We’ll get there if we just keep putting one foot in front of the other. Running can be so simple. Until it’s not. Especially when it comes to training. So many ways of going about it. So many terms thrown around, sometimes even describing the same thing. It all can sound incredibly complicated.
….Ventilatory Threshold, VO2max, Heart Rate Reserve, Block Training, HIIT, Critical Velocity, Periodization, Maffetone…..
Begs the question: is there a right way to train? And the answer to that is, as usual: it depends. Most certainly there are different routes that can lead to success. Therefore, when asking this question, be assured there will be as many answers as there are ways to become a better runner – assuming this is the ultimate goal of training.
What’s clear, however: there isn’t one “best” or “right” way to train. And that’s for a variety of reasons:
- Nobody has it all figured out:
Science changes over time and makes new findings all the time. While some fundamental pillars stand the test of time, many parameters evolve over time. - Humans are complex:
One person is never the same as the one next to him or her. Different athletes react differently to the same training stimulus: what works for one may not work for someone else. - Psychology changes the equation:
Human physiology is pretty well understood, particularly in the context of training. Much less so is the psychological aspect. Running is, first and foremost, an act of moving the body forward. That requires energy, hence it’s physiological. Yet, the mental side plays a vital role in motivation, discipline, perceived exertion, the conscious response to fatigue or pressure in race situations.
It’s complicated, right? It doesn’t have to be, though. Because if we get the fundamentals wrong, then all nuances and tiny details become rather meaningless. This is true for most things in life, but especially true for training.
Train with Purpose
Before focusing on individual workouts, interval paces or rest periods, we need to start from the very top. We need to figure out the purpose of our training.
With purpose I mean: what am I training for? Perhaps a specific race, or an individual skill, strengths or weakness I want to address. Put simply: a goal. Knowing what I want to achieve with my training over the next weeks, months or even years – even on a high level – is key to work with purpose towards this goal.
In the next step we can break it down further and start thinking in greater detail about: what’s the purpose of my next run and how does it serve my goal?
Usually this is the moment when things can become messy. Because, as alluded to earlier in this piece, there are so many different ways to train and many more ways to describe it (think about the rich training literature, running related channels on Youtube, athlete blogs… so much is out there to consume, take in and digest). Don’t get drawn into all the “chaos”. Have a clear focus on the fundamental purpose of a given run instead.
In my view there are three distinctly unique purposes for a run:
- Recovery
- Maintenance
- Stress
This is to answer the why am I doing this run. Without a clear purpose – the why – there isn’t a what and certainly not a how. Of course, this happens on a high level and the more granular details have to be applied afterwards when the exact context of the environment has to be taken into account as well.
Improve with Purpose
We train to improve performance. But how does the body improve? Through a process called Supercompensation:
When we stress (training) the body with a new (and appropriate) training load and then give the body time for appropriate recovery, then the body will not only return to the previous baseline, but supercompensates in order to be prepared for a greater future training load.
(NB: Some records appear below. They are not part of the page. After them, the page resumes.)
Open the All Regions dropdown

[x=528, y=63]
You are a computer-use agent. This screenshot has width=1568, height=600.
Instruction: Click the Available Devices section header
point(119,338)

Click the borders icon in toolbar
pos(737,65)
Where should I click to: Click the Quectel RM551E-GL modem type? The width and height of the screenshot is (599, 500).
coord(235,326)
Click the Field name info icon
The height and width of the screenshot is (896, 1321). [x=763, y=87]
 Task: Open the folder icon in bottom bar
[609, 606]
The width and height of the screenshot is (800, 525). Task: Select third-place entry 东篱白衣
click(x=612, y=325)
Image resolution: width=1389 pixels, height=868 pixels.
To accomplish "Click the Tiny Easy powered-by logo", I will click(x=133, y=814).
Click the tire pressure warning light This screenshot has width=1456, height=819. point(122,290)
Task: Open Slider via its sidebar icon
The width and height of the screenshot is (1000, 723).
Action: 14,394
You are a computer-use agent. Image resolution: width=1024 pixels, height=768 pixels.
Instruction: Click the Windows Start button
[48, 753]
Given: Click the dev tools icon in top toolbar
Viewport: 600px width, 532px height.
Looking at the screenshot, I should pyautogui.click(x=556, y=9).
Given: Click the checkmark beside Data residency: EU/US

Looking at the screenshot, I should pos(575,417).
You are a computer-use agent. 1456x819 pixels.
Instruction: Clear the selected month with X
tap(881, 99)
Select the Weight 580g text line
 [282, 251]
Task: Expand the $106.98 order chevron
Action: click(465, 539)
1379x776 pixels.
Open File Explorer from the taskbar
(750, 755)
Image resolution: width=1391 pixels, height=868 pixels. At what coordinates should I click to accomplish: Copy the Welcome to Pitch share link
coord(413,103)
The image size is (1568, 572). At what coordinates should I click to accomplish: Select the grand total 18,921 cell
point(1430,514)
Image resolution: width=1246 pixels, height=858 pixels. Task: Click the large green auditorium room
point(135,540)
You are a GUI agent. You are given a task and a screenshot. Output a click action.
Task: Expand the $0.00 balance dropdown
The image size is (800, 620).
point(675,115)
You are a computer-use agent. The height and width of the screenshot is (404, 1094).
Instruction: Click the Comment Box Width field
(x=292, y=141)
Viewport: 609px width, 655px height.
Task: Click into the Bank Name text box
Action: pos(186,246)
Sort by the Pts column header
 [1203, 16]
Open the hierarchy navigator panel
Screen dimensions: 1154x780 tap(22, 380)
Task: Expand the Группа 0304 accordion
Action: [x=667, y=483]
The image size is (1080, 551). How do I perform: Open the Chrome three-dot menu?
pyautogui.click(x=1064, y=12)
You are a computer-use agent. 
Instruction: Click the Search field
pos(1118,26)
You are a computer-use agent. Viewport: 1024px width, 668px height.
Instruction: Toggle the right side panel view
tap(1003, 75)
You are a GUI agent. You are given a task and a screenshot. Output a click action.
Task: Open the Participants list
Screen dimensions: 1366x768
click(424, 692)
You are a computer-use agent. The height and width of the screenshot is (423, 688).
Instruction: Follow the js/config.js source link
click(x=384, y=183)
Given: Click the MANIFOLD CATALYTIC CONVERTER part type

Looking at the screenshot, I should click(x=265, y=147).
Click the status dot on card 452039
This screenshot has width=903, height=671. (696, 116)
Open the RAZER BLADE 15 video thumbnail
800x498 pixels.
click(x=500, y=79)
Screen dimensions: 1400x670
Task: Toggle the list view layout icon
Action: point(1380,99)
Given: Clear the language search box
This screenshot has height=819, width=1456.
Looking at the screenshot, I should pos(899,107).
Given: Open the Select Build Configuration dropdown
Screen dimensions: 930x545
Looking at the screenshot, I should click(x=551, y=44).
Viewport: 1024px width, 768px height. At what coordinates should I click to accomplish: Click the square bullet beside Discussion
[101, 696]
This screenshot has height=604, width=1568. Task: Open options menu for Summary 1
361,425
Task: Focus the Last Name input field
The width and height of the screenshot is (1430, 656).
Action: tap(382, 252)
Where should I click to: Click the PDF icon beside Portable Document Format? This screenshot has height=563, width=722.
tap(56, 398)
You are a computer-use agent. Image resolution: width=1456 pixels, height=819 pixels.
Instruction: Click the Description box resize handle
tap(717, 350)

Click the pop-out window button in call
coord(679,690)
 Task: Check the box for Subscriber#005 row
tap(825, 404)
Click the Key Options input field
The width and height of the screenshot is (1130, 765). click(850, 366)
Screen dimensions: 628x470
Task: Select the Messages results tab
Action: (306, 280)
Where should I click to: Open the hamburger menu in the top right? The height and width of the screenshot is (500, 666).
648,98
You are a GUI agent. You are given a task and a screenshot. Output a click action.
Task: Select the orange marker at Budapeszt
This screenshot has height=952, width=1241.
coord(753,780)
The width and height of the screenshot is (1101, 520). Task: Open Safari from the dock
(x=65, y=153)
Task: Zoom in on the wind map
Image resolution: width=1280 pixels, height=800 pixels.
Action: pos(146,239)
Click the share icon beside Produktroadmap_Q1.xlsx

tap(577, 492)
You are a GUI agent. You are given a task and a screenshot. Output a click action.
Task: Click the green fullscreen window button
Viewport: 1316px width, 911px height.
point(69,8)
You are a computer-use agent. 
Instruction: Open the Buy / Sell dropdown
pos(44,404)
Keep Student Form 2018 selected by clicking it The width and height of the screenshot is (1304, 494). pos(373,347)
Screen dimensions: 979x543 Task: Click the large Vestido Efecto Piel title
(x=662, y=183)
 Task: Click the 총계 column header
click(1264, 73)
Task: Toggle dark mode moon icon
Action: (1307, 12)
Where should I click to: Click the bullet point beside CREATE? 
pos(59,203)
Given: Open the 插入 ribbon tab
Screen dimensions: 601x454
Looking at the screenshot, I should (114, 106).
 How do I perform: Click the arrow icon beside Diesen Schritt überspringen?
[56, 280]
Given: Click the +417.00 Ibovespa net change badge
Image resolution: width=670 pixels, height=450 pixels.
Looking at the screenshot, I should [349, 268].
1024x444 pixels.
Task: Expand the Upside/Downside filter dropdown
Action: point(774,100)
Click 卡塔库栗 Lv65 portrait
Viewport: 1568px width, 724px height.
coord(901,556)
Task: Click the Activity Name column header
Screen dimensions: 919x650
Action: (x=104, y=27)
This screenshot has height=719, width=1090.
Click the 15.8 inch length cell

So, if we want to improve performance we need to train (stress) the body in order to elicit adaptations to the (new) stress. But it’s not only the actual training that improves performance. The adaptions, and with that the improvements, will occur during the recovery period, when the body readies itself (adapts or supercompensates) for the new (future) stress.
This shows the importance of adequate recovery. Because we want to give the body time to be prepared for the next “stressful” workout. Important to note that’s not always a linear process. Some adaptations take longer to materialize and require a longer recovery period.
With that in mind one can think of training as a constant cycle of stress, recovery and maintenance with all three of these pillars being interdependent:

“Stress” is training with the purpose of eliciting a response from the body, i.e. adaptation. Think tempo run, VO2max intervals, hill reps, long runs.
We need to clarify “stress”. To some extend it does depend on the level of the athlete. For a beginner on a Couch to 5k plan the simple act of getting out for a run is “stress”. For a well-trained runner this very same run at “beginner pace” will not be perceived as sufficient stress.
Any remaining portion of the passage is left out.